Another adventure then, but this time we take a step up and add more than a few instances of combat. Carnby (or Emily in her only outing as a protagonist) can fight invading monsters with pistols, shotguns, arrows, or his amazing hand-to-hand fighting prowess. But never too often, mind: puzzles are still king, as one would expect of an adventure game, and many times you can avoid a difficult combat by using items in the right way. Sometimes it is even required to make a fight actually winnable.
As the first game in the fixed-camera survival horror genre, it still holds up remarkably well today. At least if you can get it to understand that stupid run command. What was wrong with a dedicated button? Oh well. But you don’t have to run that often. It’s a pretty slow paced adventure, though still not as puzzle-heavy as its spiritual sequel Shadow of the Comet (and much more than its official sequel, Alone in the Dark 2).
All cult classics tend to have great music. I have this theory that a game with mediocre music would have a far lower chance of being remembered, no matter how amazing the gameplay. AitD doesn’t disappoint then, with several recognizable tunes, especially if you are playing the older floppy version. Sound effects are relatively scarce throughout, but then they managed to put all of this in a mere 4 floppy disks. Can’t demand too much.

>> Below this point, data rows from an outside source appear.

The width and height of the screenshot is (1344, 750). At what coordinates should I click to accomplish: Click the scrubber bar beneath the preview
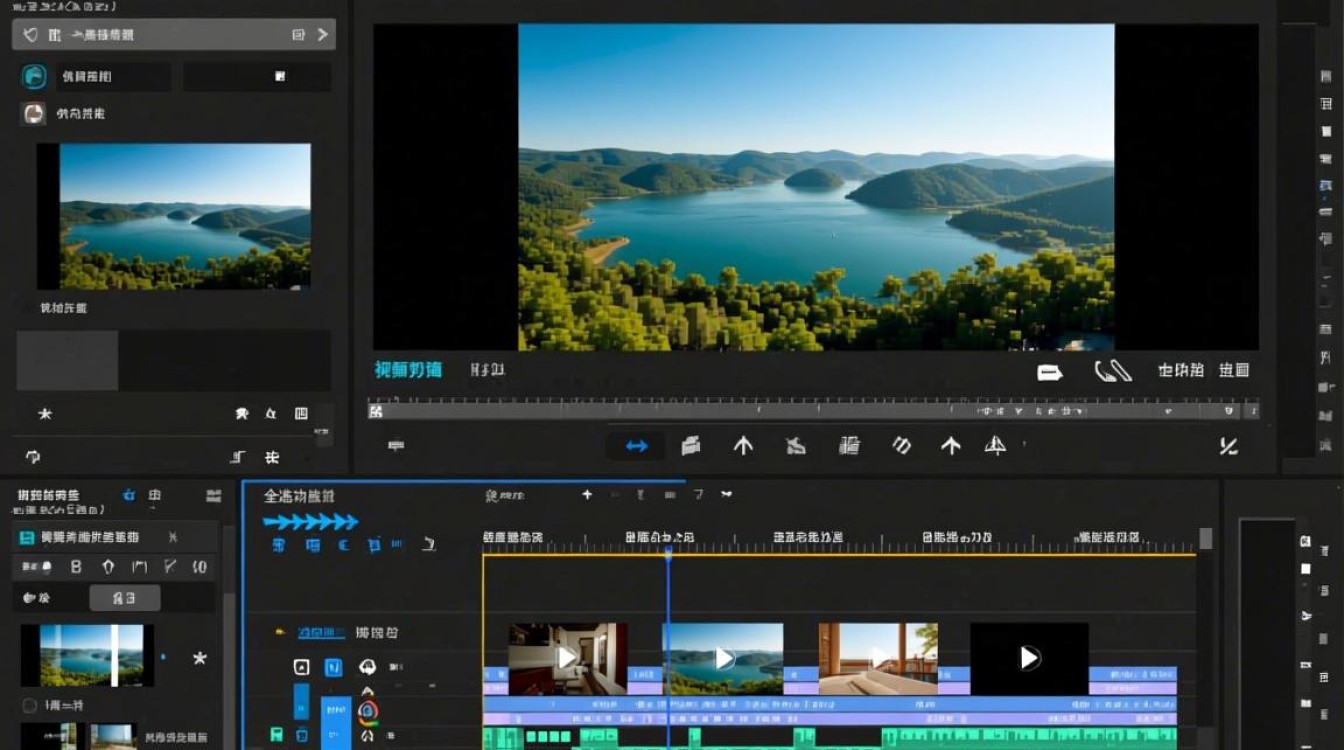pos(812,411)
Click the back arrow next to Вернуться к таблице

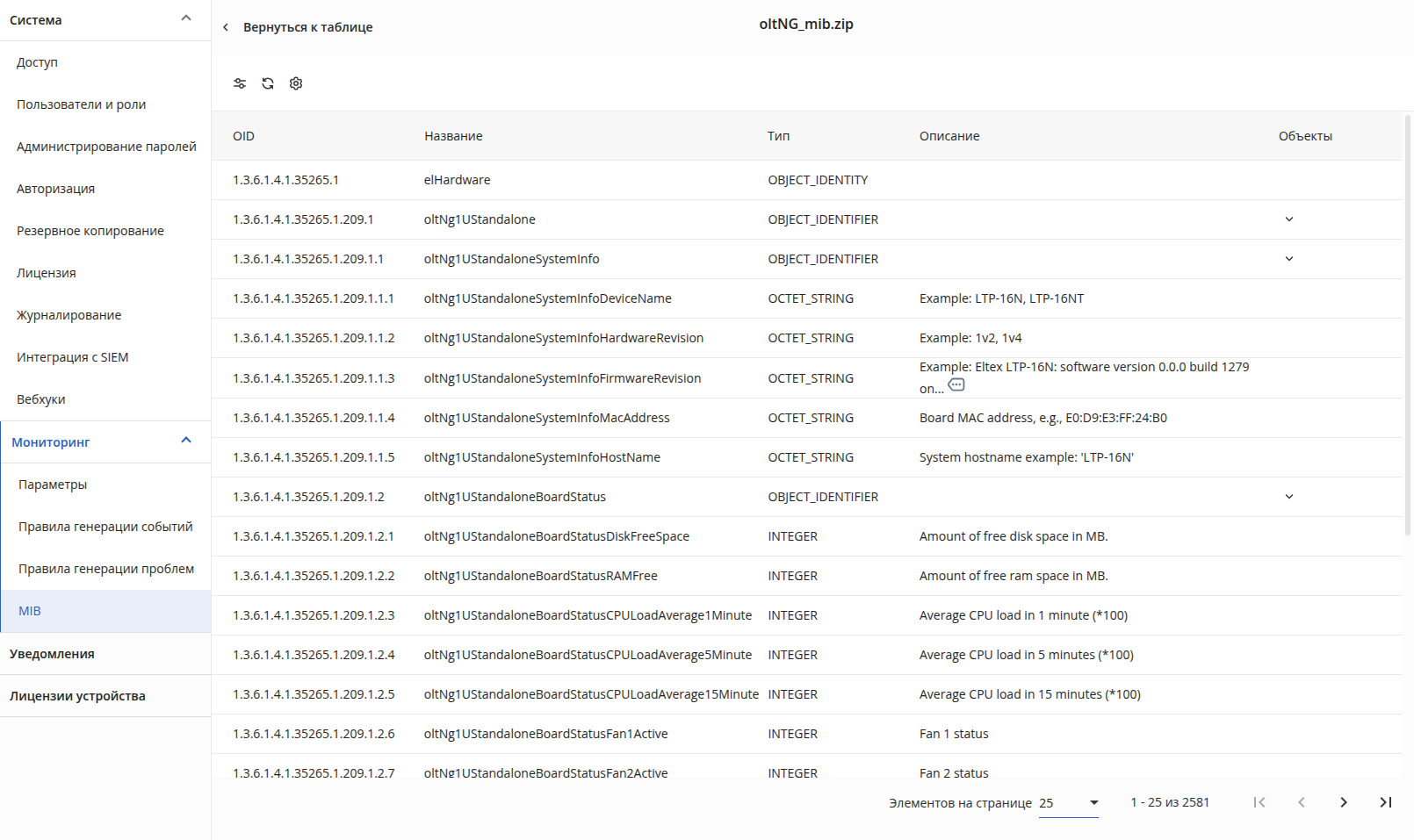click(226, 27)
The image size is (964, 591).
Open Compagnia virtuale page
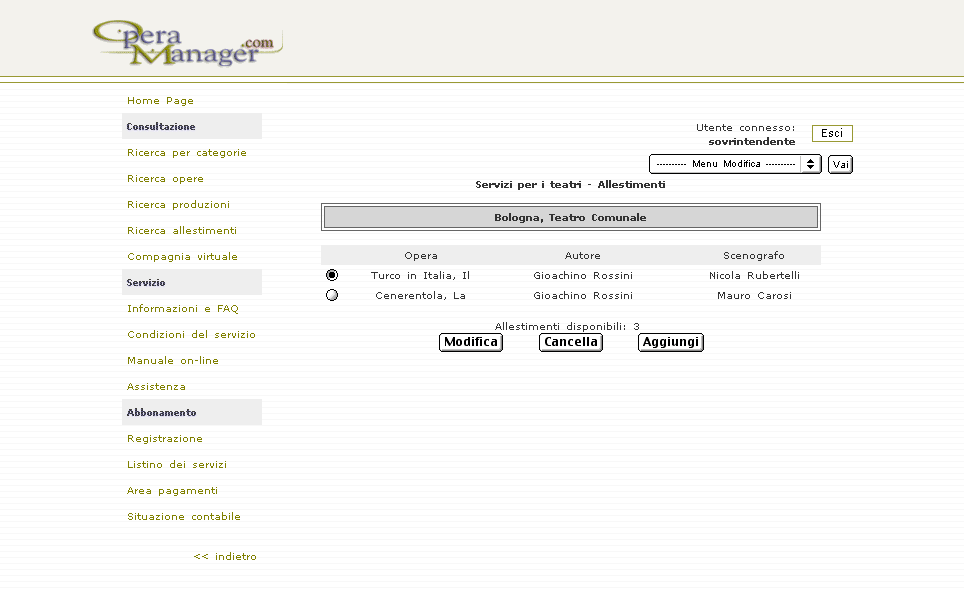pyautogui.click(x=182, y=257)
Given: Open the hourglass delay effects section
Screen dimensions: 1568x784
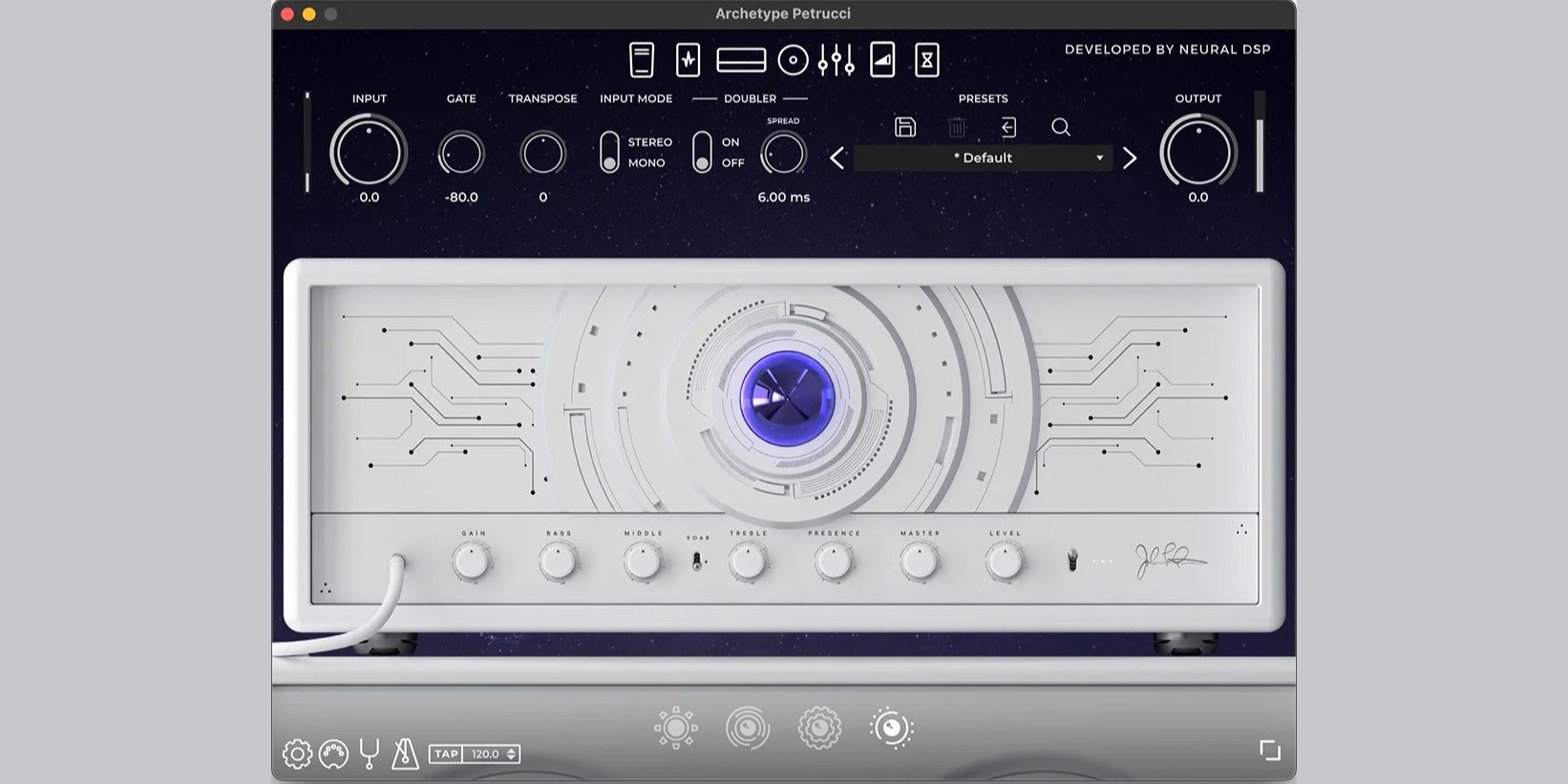Looking at the screenshot, I should point(926,60).
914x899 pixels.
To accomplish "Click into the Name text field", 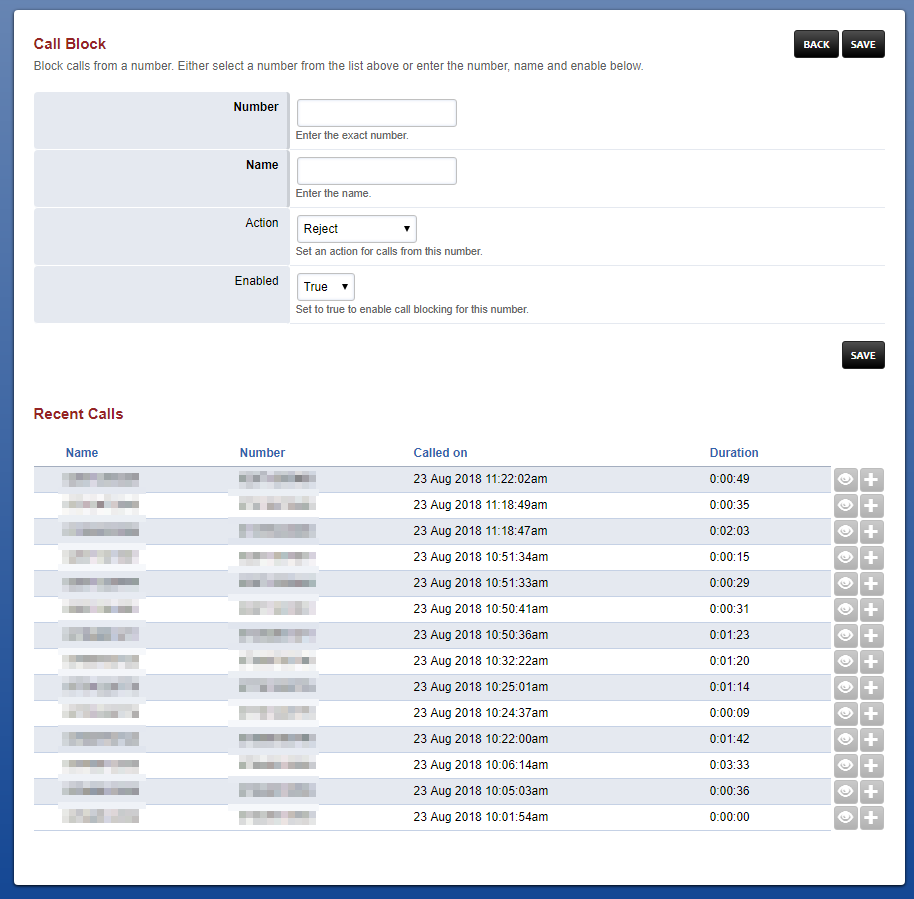I will tap(377, 171).
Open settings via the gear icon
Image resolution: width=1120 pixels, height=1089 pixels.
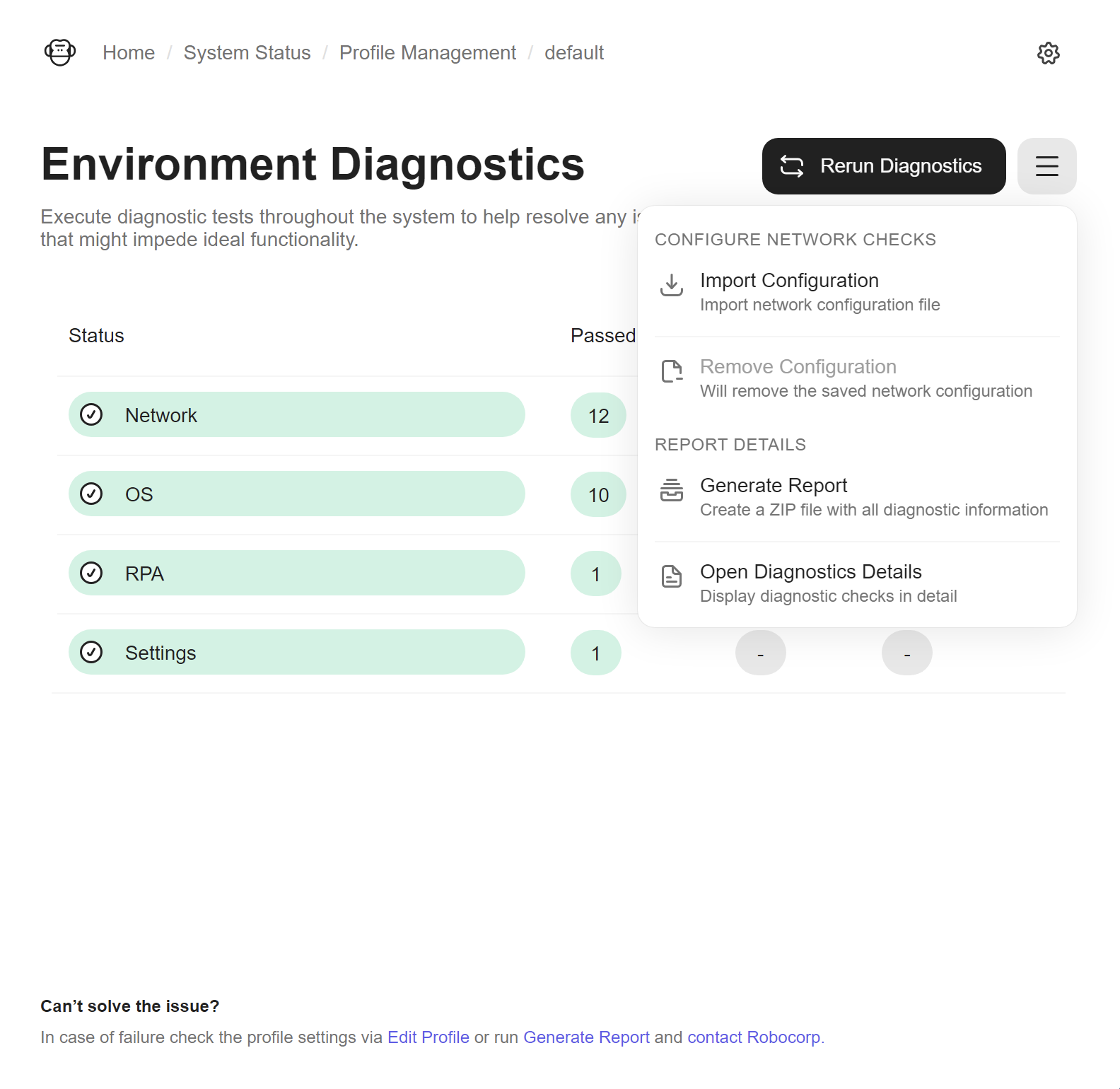(x=1049, y=53)
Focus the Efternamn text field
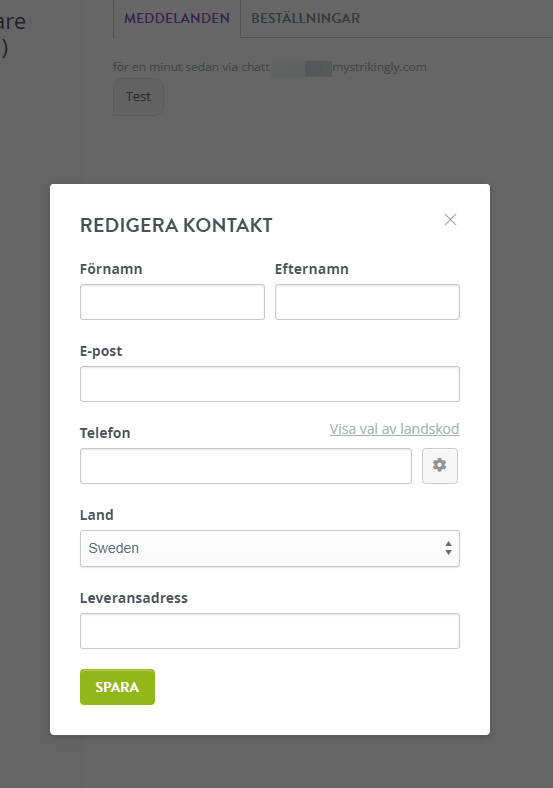553x788 pixels. tap(367, 302)
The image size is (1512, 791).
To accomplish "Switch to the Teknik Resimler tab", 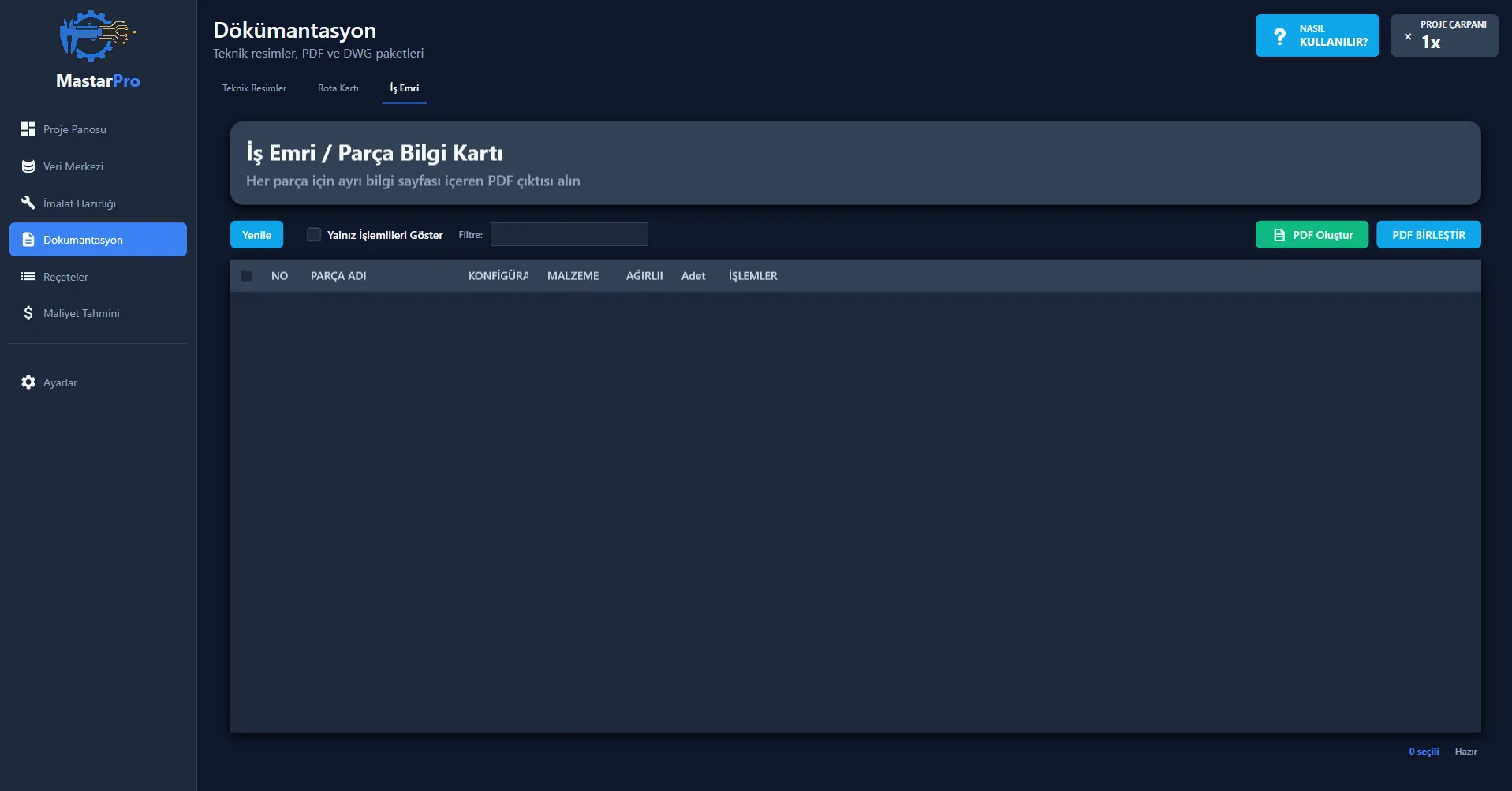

While most of the game takes place in the Derceto mansion, the last act will see Carnby entering a sort of demonic underground realm, not dissimilar from the ancient city in Eternal Darkness. And just like that, it’s the weakest part of the game. Think of it as a precursor to the good ol’ Xen. Still, it’s not enough to tarnish the entire experience. And compared to its sequels, Alone in the Dark is the best thing you’ll ever play. Shouldn’t that count for something?
Playing today: at a time when popular games and cult classics often get the remake or remaster treatment, AitD has strangely always remained anchored in the past. Perhaps it’s because Infogrames/Atari have kept trying to reboot the series (with little success) and didn’t want people to get confused with all the different Carnby’s flying around, like an army of clones. So the only chance of playing this title today comes in form of the Dos version, which can be emulated on Dosbox.
The game came out on floppy disks and eventually on CD-Rom, with arranged audio tracks and voices for all the books and texts. This final release is what you’ll find on GOG. While I prefer the original Midi music, the CD version still has a good sound to it, and the voices are surprisingly not horrible. As a bonus, GOG will also throw in AitD2 and Aitd3. Yes, they are treated as extras of the first game, they don’t get their own store pages. There is even a 3DO version out there, which isn’t too shabby from what I hear, and an iOS port if you just love virtual joysticks. Overall, even without an upgraded edition, you still have several ways to play it.